The story opens with a rider galloping into the colonial town of New London, Connecticut. Twenty-one year old schoolmaster Nathan Hale listens with excitement to the rider as he tells the townspeople of recent battles in Lexington and Concord. Hale volunteers for the Continental Army in a personal effort to contribute to the cause of independence, and is shortly thereafter appointed as an officer.

When, over the next several months, the Continental Army continues to encounter resistance and defeat from the British, General George Washington expresses his great concern about the war and the dwindling chances of American victory and independence. He realizes that more information about British movements and plans is critical to the survival of his Army, so he calls for a volunteer to travel behind enemy lines and return with the needed information.
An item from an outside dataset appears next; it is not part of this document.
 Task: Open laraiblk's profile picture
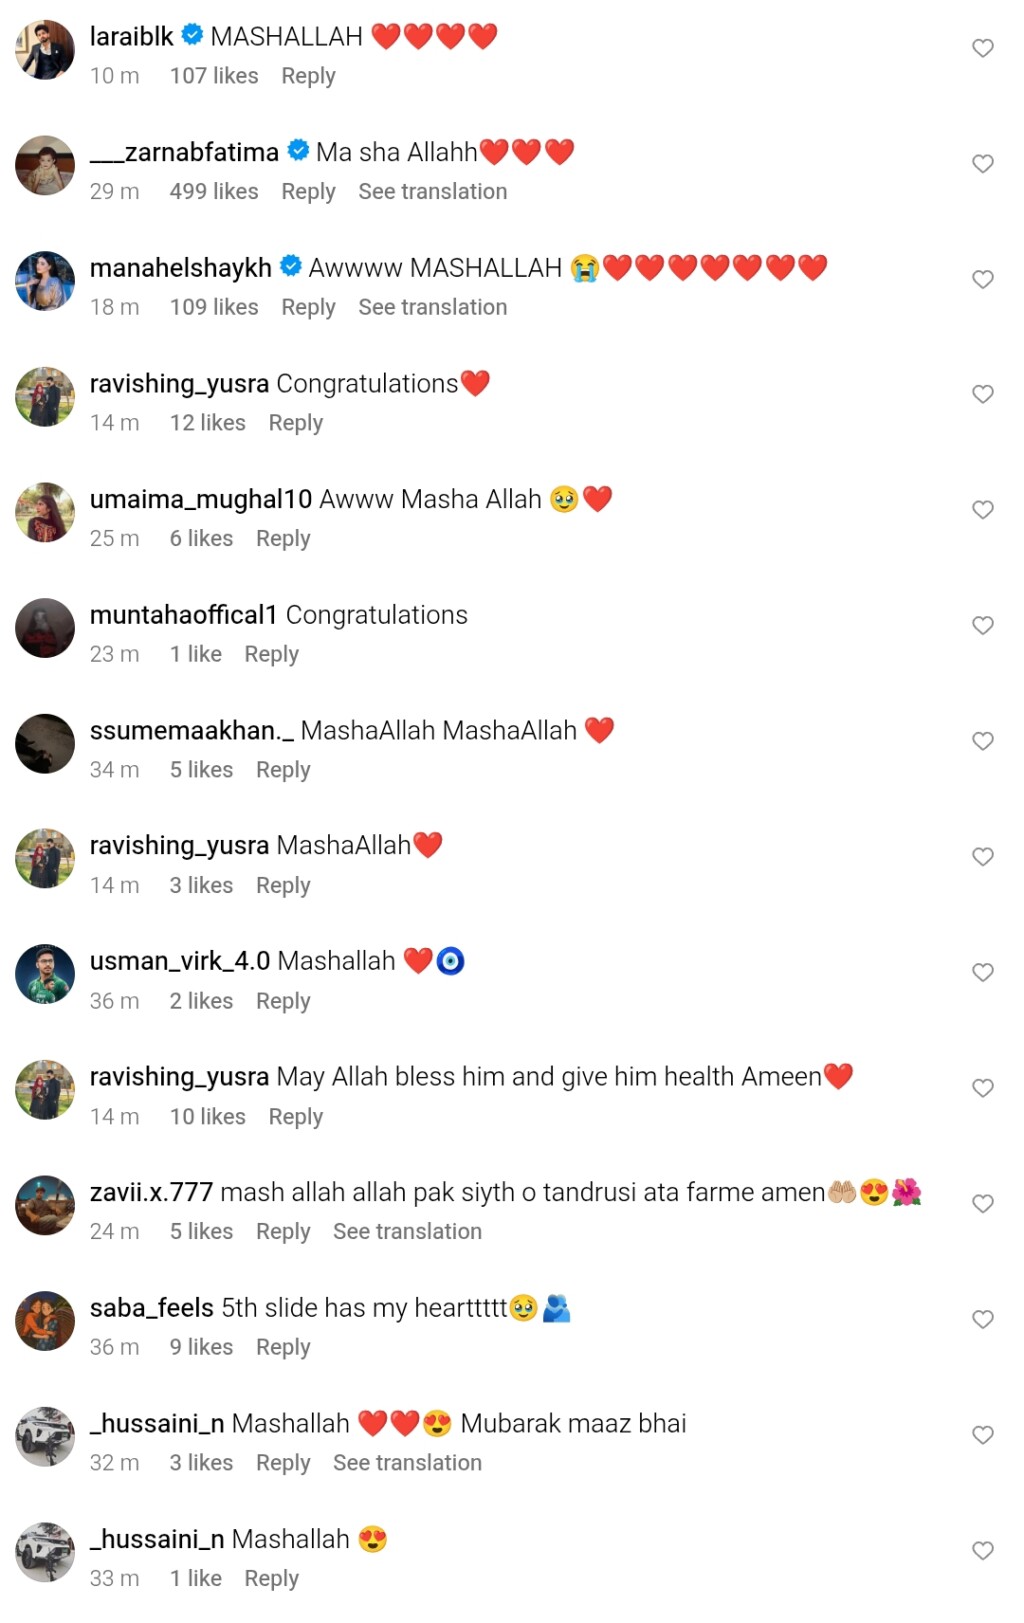click(x=45, y=49)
Hale volunteers for the assignment, ignoring the pleas of his friends and fellow officers, and soon becomes one of the first patriot spies in the Revolutionary War, as well as an American hero. Assuming the disguise of a Dutch schoolmaster, he moves quietly and quickly behind enemy lines on Long Island and Manhattan Island, recording maps and other strategic information on a piece of paper that he keeps in his shoe. The excitement mounts as he has several close encounters with the British; interspersed with details of Hale’s activities are descriptions of battles in and around New York City.

As Hale makes his last strides toward the American lines in northern Manhattan, he is sighted by a squad of British soldiers, captured, and taken to British General William Howe. Under interrogation by Howe, Hale admits to his role as spy, and to his role in starting a fire which has consumed the lower part of Manhattan. Howe sentences Hale to death without a trial; the final scenes culminate in Hale’s immortal last words.